Goodbye Yesterday
Ty stared out the window of his small rented room feeling even more removed from his past. He could be living in a plush apartment now if he had gone to work for his dad. Everything had been prearranged. He had graduated with an Accounting Degree and a nice secure job was waiting for him.
Getting the degree had been one of the hardest things he had ever done. He had always enjoyed art and had become very good at portrait and landscape drawing. He was so good that he had a scholarship to an art school but never went. Instead he found himself barely eking out C’s and taking two extra quarters to finish.
He just couldn’t let his dad down. It was hard to say no to John Warren who lived his life like a mathematical equation…. husband plus wife equals two kids, one dog, a two-car garage and membership in the country club then son going to work with him in the business. It was hard for him to deal with any variation in plans.
The day before he was supposed to join the business, he had an epiphany. It wasn’t a bolt of lightning but a steady stream of awareness that brought him to a decision about his life. That day the accounting firm got together at the country club for a luncheon. Husbands, wives, families and friends were all there eating together in the main dining room.
Afterwards some of the men including his dad decided to play golf. He was paired with Joel Jenkins who was a few years older and had gone to the same high school. Joel talked about his two boys that played football just like him at Springdale High then he asked Ty if he knew so and so going down a mental list of people.
Joel, a member of the Kiwanis club looked the part with his short haircut and his light blue izod golf shirt. He talked about stock options, mutual funds and how much his mortgage and his two son’s braces cost. He showed a picture of his wife who also went to good old Springdale High and now taught first grade. She looked like she was forty even though she was in her mid twenties.
That night Ty dreamed he was married, had three kids with braces and a hundred-thousand-dollar mortgage. He was bald, fat, unhappy and still attending Springdale High where he was with people he had nothing in common with including his wife. Driving home with his wife and three clamoring kids in the back seat he passed artist friends talking and laughing in front of a café.
He felt like he was suffocating when he woke up and for a few seconds he thought it was real. After showering and dressing he went down to breakfast in a suit and tie sitting across from his dad who was really excited and proud to have his son working with him. They left in separate cars.

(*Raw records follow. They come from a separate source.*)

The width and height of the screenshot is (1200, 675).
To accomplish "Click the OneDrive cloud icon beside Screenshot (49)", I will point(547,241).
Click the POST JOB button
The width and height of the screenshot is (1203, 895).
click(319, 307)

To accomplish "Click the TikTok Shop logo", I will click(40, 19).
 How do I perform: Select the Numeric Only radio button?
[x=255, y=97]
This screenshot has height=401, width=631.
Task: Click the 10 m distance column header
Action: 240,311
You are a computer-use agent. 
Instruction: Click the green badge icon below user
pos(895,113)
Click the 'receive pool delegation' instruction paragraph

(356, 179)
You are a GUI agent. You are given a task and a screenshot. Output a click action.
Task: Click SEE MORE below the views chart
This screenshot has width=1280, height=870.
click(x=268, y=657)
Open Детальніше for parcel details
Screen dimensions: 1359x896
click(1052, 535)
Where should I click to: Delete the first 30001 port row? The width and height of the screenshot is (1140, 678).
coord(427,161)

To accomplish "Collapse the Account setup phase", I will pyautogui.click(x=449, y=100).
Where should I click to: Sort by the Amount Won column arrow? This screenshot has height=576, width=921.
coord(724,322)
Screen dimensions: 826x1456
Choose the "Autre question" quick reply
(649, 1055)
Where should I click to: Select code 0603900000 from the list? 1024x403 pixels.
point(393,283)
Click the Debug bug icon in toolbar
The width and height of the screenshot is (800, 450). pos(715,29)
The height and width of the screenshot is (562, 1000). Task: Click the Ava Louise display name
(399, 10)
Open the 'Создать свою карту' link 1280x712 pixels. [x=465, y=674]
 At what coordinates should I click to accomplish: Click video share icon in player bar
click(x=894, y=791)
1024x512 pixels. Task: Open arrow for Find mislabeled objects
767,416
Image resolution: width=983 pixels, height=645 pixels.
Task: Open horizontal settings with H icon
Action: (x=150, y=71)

Feeling the tie tightening around his neck, Ty thought about waking up by a stranger every morning and going to endless Kiwanis meetings where he talked to Joel about kid’s braces, stock options and hundred thousand dollar mortgages. His art room was a nursery for their fourth child and his free time was spent walking the dog and picking up poop.
He passed the First and Second Federal of Palmetto, Florida then without thinking he found himself pulling into the Springdale First National Bank. He withdrew all three thousand two hundred and fifty-two cents of his savings account then just like that he was outside throwing his coat and tie into some bushes. He turned left onto Main Street then three blocks later turned South onto I-75. The sign said seventy-five miles to Orlando.
That night he called from a phone booth at the edge of the parking lot by the Hotel 6 he was staying at on the outskirts of Orlando. His lime green VW bug with a black vinyl sunroof that slid back was parked in front of his room and across the street a funeral home advertised aluminum caskets with different lining colors and patterns.
His dad tried to persuade him to come back and Ty just kept saying he had to get away. Deep down he knew he would always feel smothered in Palmetto and would always be just John Warren’s son. His mom got on the phone for a few minutes and fretted over his living situation but he assured her he was okay.
It was a weird feeling in the night waking up not knowing where he was for a second then suddenly realizing he was in Orlando. He felt alone and afraid but also a sense of a burden being lifted off of him. Eating breakfast at a McDonald’s the next morning he felt like he was beginning a great adventure as he thought about all the things he needed to do.
Within three weeks Ty found a room to rent from a kindly, old lady named Mrs. Davis and her daughter Helen.